▶ [Exercise requirements]:
Beginning at the line that contains "How do I perform: Click", reproduce the entries below exactly, ending with the line that contains "the House in". Omit each picture.

═════ Recorded data ═════

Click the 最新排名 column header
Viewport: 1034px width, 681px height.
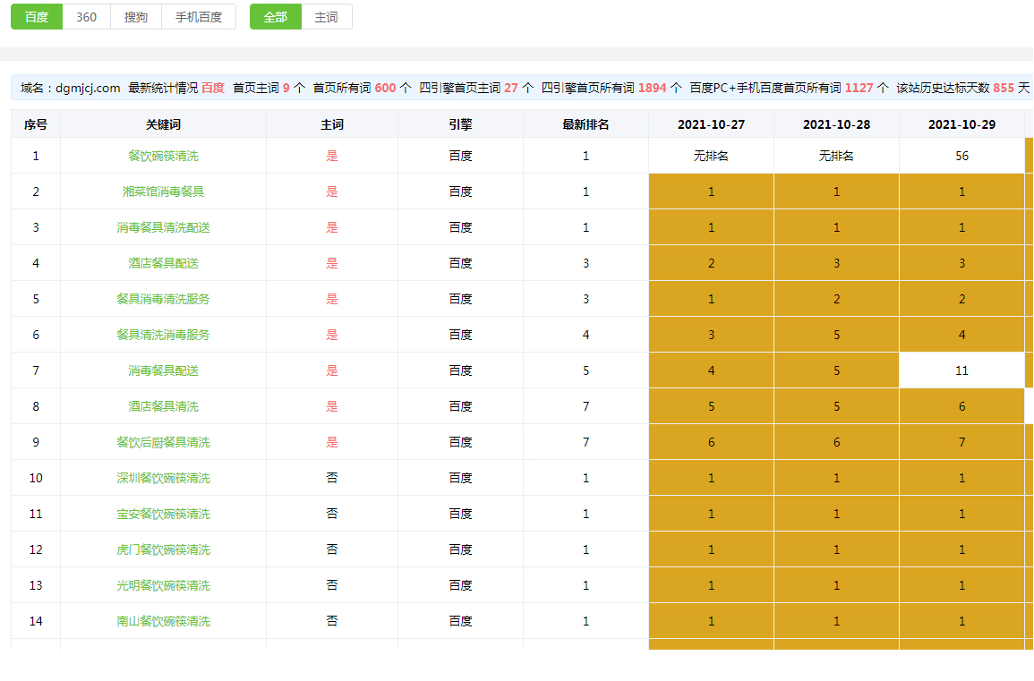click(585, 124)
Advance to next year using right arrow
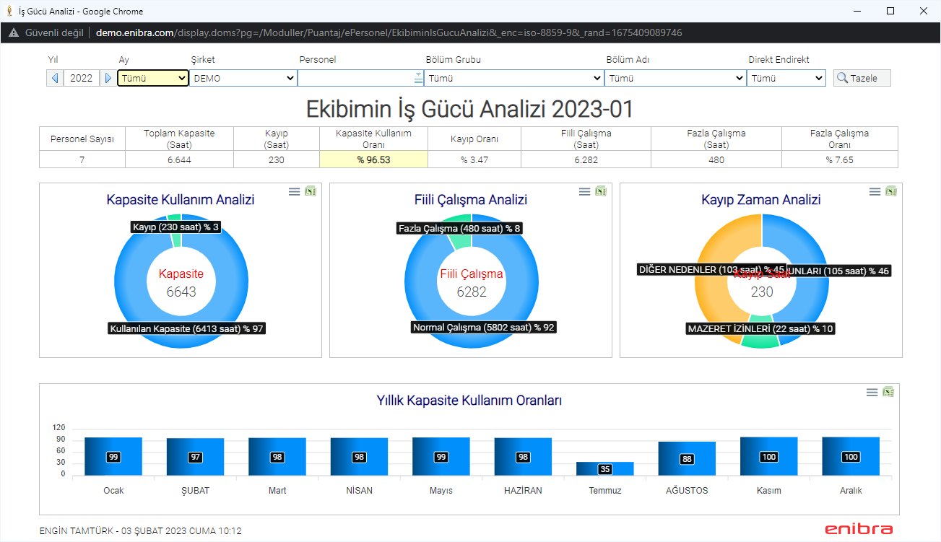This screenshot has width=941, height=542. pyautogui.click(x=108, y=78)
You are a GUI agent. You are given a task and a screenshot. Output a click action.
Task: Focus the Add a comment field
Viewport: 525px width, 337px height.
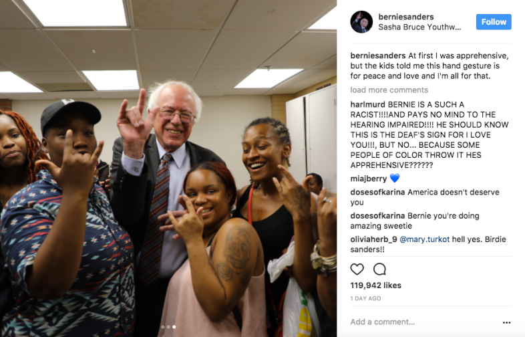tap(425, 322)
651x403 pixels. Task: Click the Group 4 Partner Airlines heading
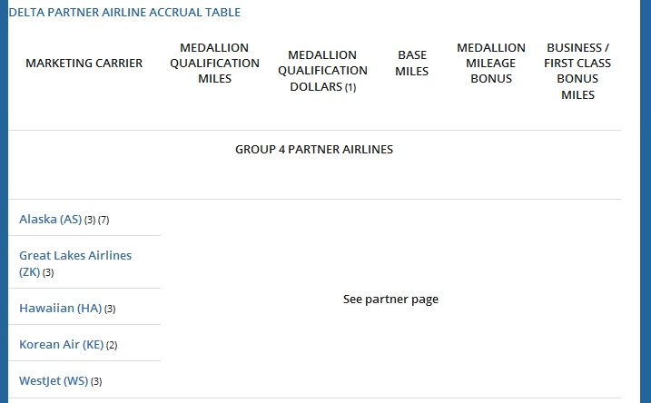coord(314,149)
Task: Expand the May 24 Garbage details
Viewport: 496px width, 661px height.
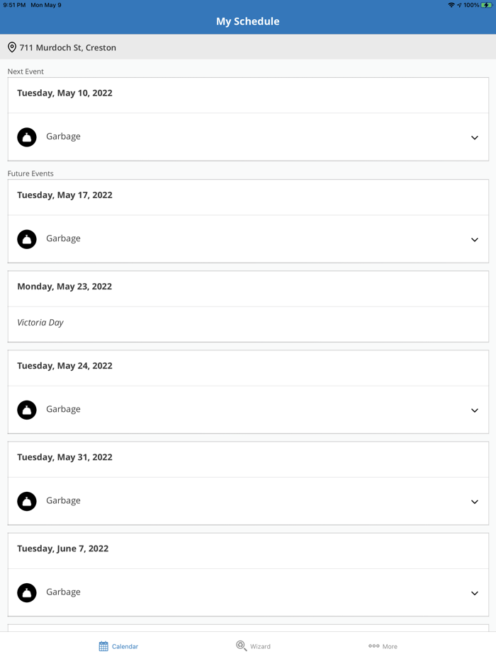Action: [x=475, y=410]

═════
═════ Recorded data ═════

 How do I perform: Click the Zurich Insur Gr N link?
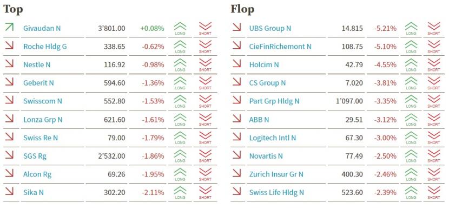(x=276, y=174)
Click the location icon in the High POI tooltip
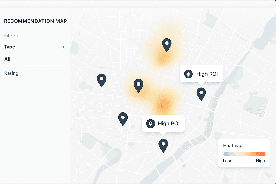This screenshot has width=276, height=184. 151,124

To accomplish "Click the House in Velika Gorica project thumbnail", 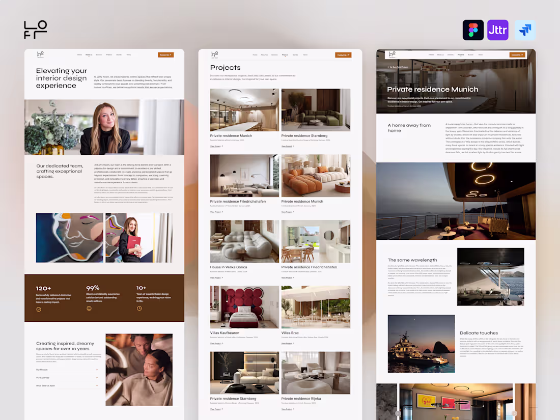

═════

▶ [Completed task]:
 How do I perform: Click the Zurich Insur Gr N link?
(x=276, y=174)
Click the location icon in the High POI tooltip
This screenshot has width=276, height=184. 151,124

To accomplish "Click the House in Velika Gorica project thumbnail", 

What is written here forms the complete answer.